▶ _Given request_: Reproduce each of the records below, substituting "image" for "screenshot" and leaving everything else unchanged. Omit the pictures from the answer.

Target position records:
- - -

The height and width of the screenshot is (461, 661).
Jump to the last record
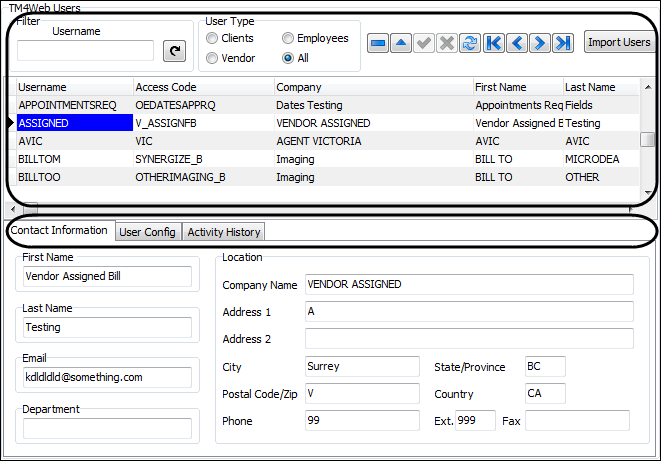pos(562,44)
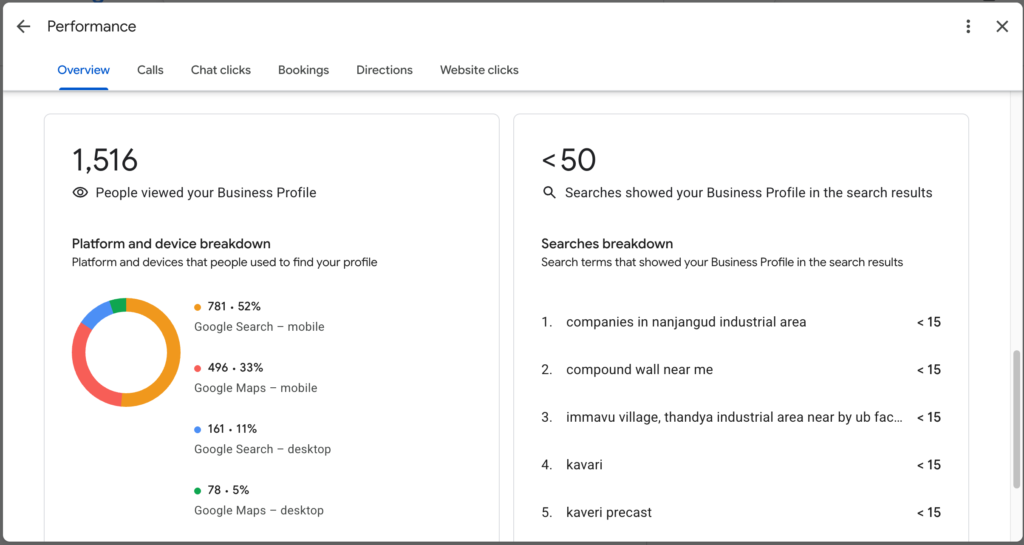Screen dimensions: 1024x545
Task: Click the blue Google Search desktop legend dot
Action: [198, 429]
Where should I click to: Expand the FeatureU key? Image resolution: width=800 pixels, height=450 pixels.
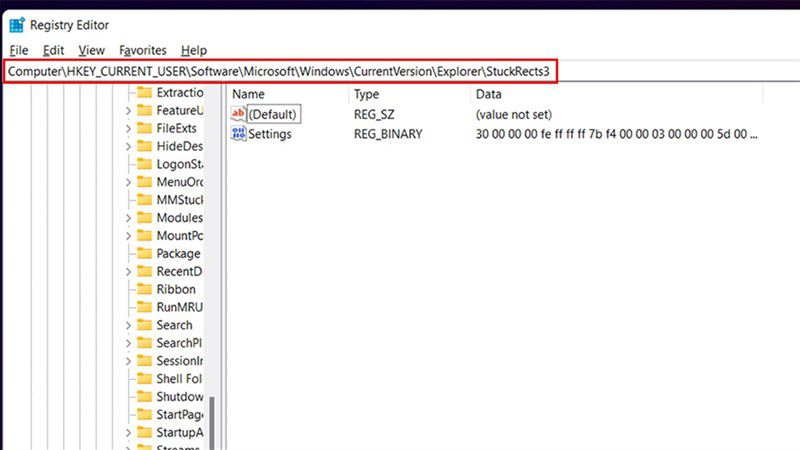pyautogui.click(x=129, y=111)
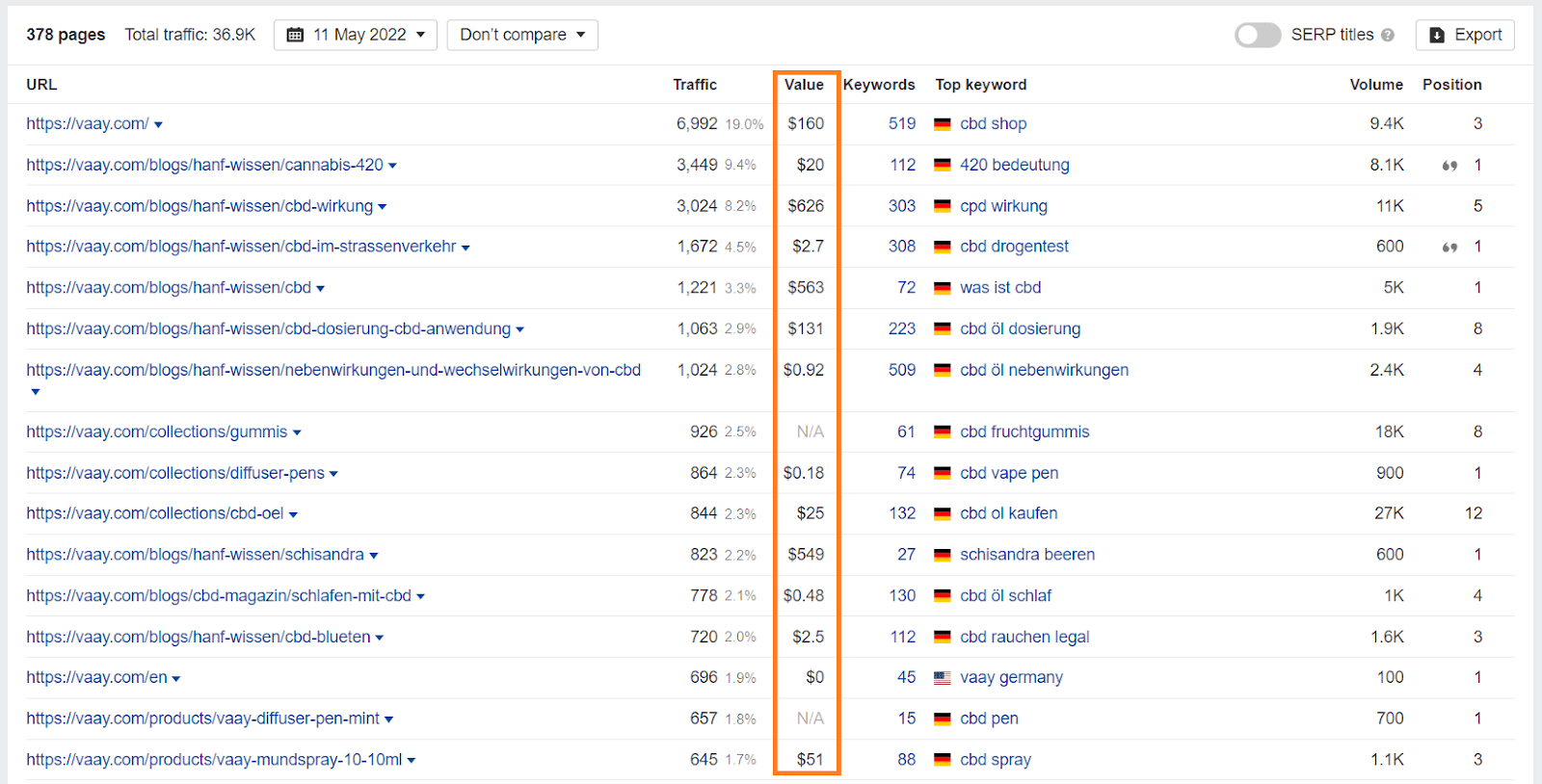Click the featured snippet icon for 420 bedeutung

(1449, 166)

- - -

▶ _Response to this exercise_:
The height and width of the image is (461, 661).
Jump to the last record
pos(562,44)
Screen dimensions: 1024x545
Task: Click the blue Google Search desktop legend dot
Action: [198, 429]
Where should I click to: Expand the FeatureU key? Image resolution: width=800 pixels, height=450 pixels.
pyautogui.click(x=129, y=111)
Click the featured snippet icon for 420 bedeutung

(1449, 166)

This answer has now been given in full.